4. Evaluation and Analysis

In this section, we explain our experiments and present the range of evaluation measures which we decided to use for experimentation purposes, then present and analyze our results. For experimental evaluation, we first collected labelled data and then made a sample window of 200 samples and then divided data into segments. We used J48, MLP, and LR to recognize the activities. We used the customized setting for tuning the parameter of each classifier. We applied three-fold cross-validation for all experiments. This works by leaving 1:3 part of data for testing and uses 2:3 part of data for training. To further evaluate the significance of our proposed approach, we used Leave-one-Subject-out (LOSO) cross-validation on WISDM [31] dataset. We compared the results of our approach with state-of-the-art study [15] using LOSO for a fair comparison. LOSO works by leaving one participant’s activities for testing and train the model on other participant’s activities. As there are 26 participants in WISDM [31] dataset, this cycle repeats for all participants 26 times randomly.

4.1. Evaluation Measures

We chose four evaluation measures: accuracy, recall, precision, and f-score to ensure the reliability of the model. Below, we illustrate terms that can be useful for evaluation measure analysis. The accuracy measure is calculated by TP (True Positive rate: correctly recognized samples) divided by N (all the samples of all activities). The recall measure is calculated by TP (True Positive rate: correctly recognized samples) divided by TP+FN (False Negative rate: samples wrongly recognized as other activities samples). The precision measure is calculated by TP divided by TP+FP (False Positive rate: samples of other activities wrongly recognized as one activity samples). F-score is computed as the harmonic mean of recall and precision.

$$Accuracy=\frac{TP}{N}$$

(16)

$$Recall=\frac{TP}{TP+FN}$$

(17)

$$Precision=\frac{TP}{TP+FP}$$

(18)

$$F-Score=2\times \frac{Precision\times Recall}{Precision+Recall}$$

(19)

4.2. Results

Table 1. Recognition rate comparison of j48, LR and MLP classifier with respect to each activity.

	j48	LR	MLP
Standing	91.5	86.6	93.7
Sitting	91.2	85.5	92.0
Downstairs	65.7	52.1	71.5
Walking	88.3	91.0	92.5
Upstairs	75.6	67.5	79.3
Jogging	96.2	95.3	94.0
Overall	85.0	79.6	87.2

,

Table 2. Comparison of evaluation measures with respect to j48, LR and MLP classifier.

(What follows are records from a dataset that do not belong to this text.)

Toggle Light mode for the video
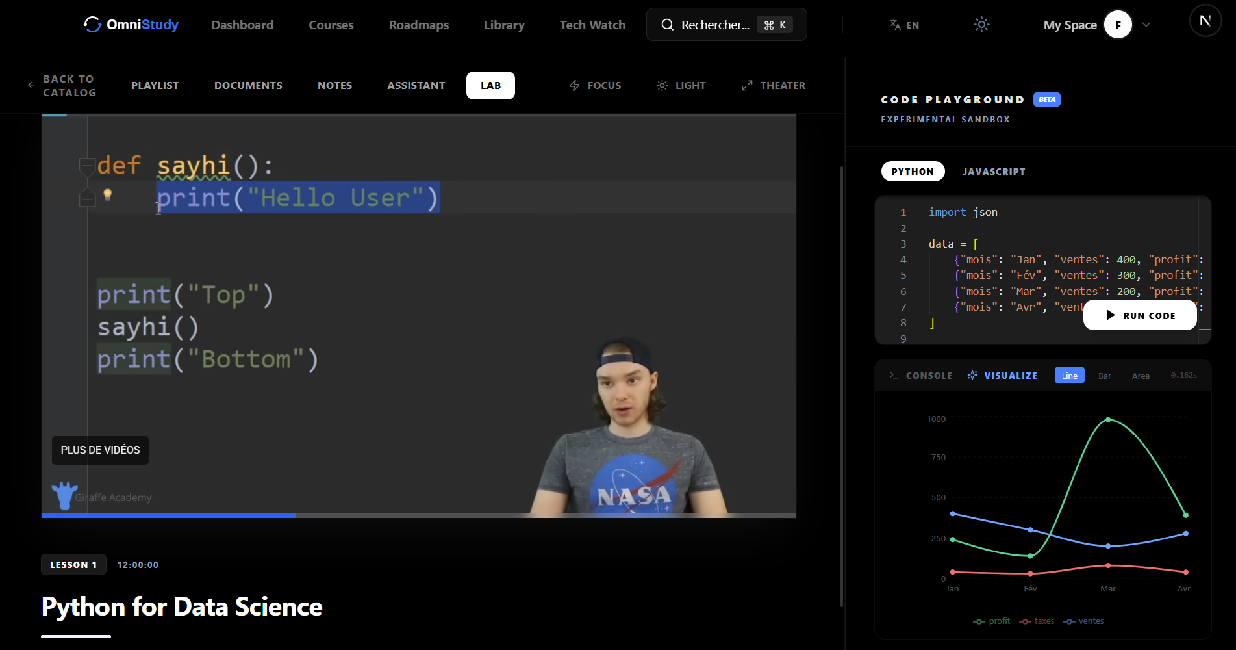Viewport: 1236px width, 650px height. 681,85
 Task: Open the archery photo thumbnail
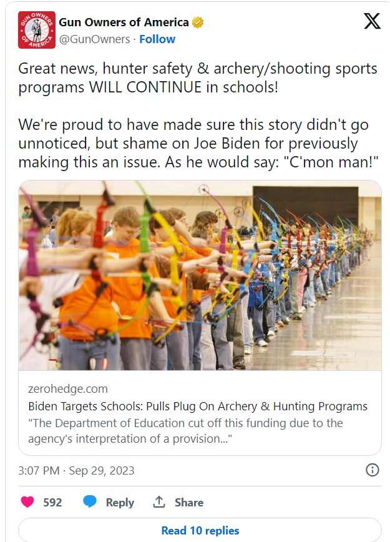tap(200, 275)
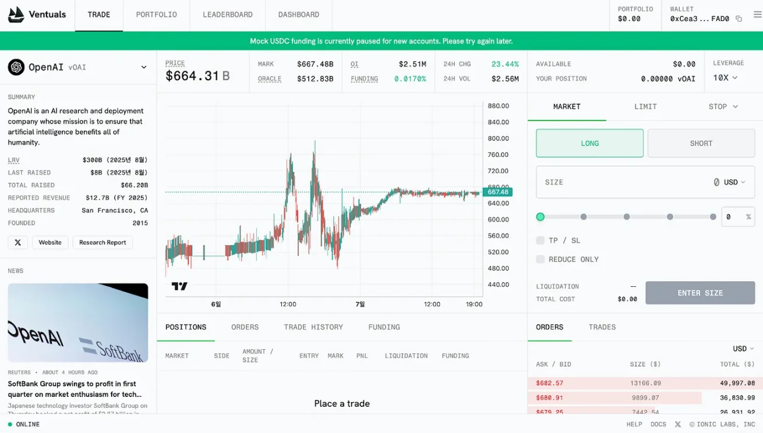Enable the TP / SL option

541,240
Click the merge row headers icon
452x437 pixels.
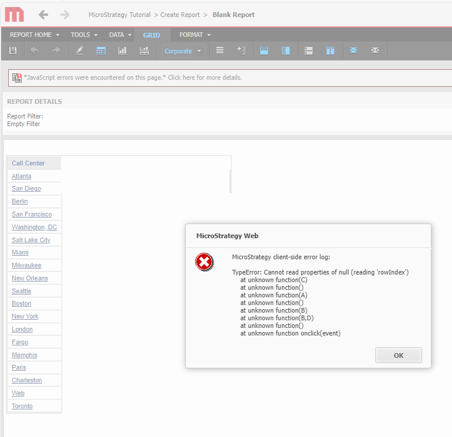point(286,51)
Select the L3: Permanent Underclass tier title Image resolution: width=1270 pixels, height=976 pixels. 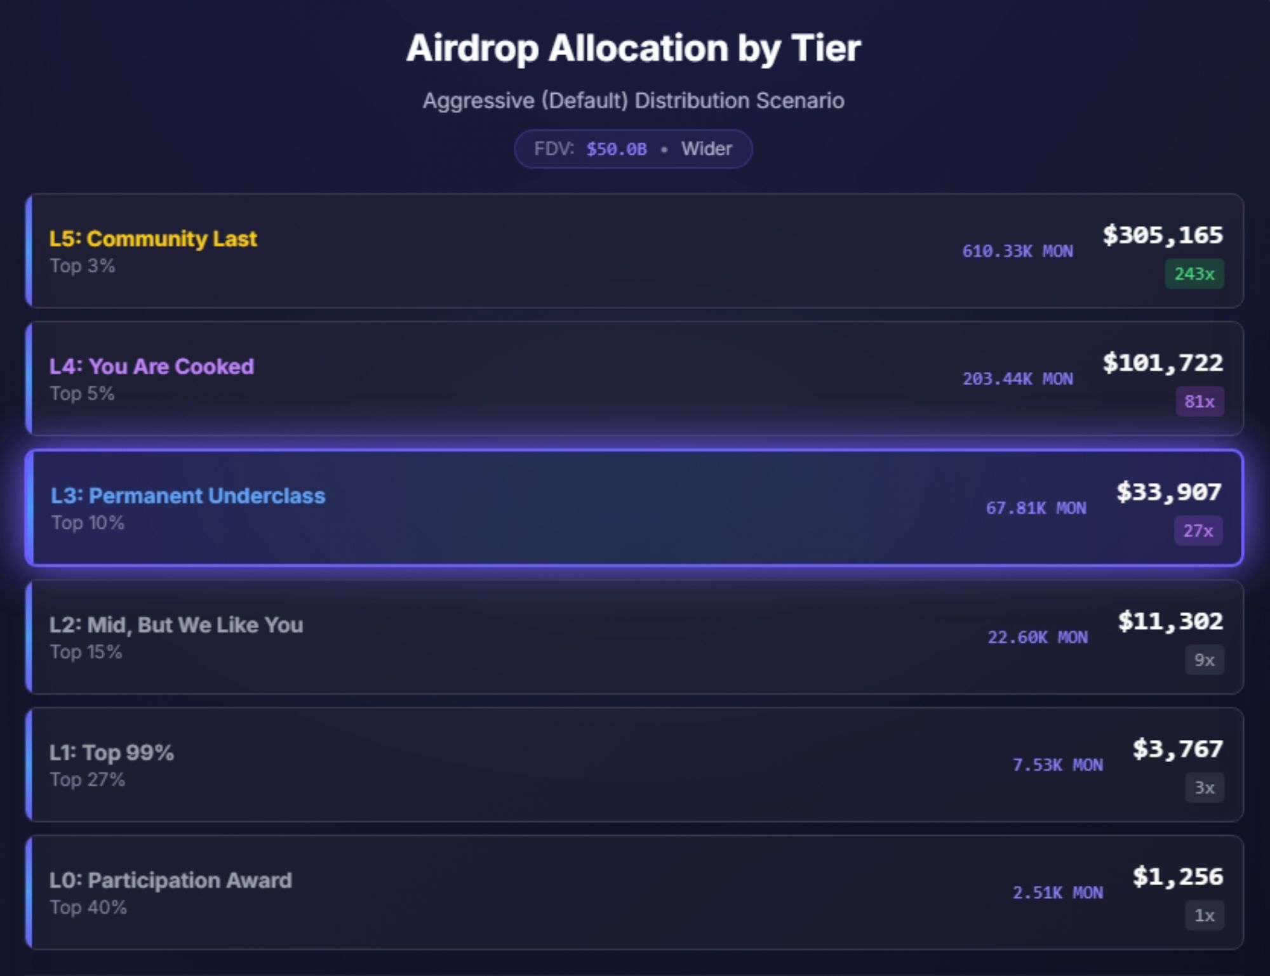188,496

	Precision	Recall	F-Score	Accuracy
j48	83.2	85.0	84.0	85.0
LR	78.1	79.6	78.1	79.6
MLP	86.7	87.2	86.9	87.2

,

Table 3. Recognition rate comparison of different combination of accelerometer axis with respect to each activity using MLP.

	(x-y) axis	(x-z) axis	(y-z) axis	(x-y-z) axis
Standing	90.1	88.2	96.4	93.7
Sitting	90.2	86.8	94.7	92.0
Downstairs	70.7	68.5	87.1	71.5
Walking	89.5	90.0	95.0	92.5
Upstairs	79.6	65.5	89.8	79.3
Jogging	92.2	94.1	96.5	94.0
Overall	85.4	82.2	93.3	87.2

,

Table 4. Comparison results of the proposed approach with state-of-the-art research works.

Activities	[3]	[8]	Proposed Approach
Standing	91.9	94.9	95.7
Sitting	95.0	93.9	94.0
Downstairs	44.3	74.6	91.5
Walking	91.7	86.3	96.5
Upstairs	61.5	57.2	84.3
Jogging	98.3	N/A	96.0
Overall	80.7	81.4	93.0

and

Table 5. Comparison results of the proposed approach with state-of-the-art research work [15] using leave-one-subject-out cross-validation.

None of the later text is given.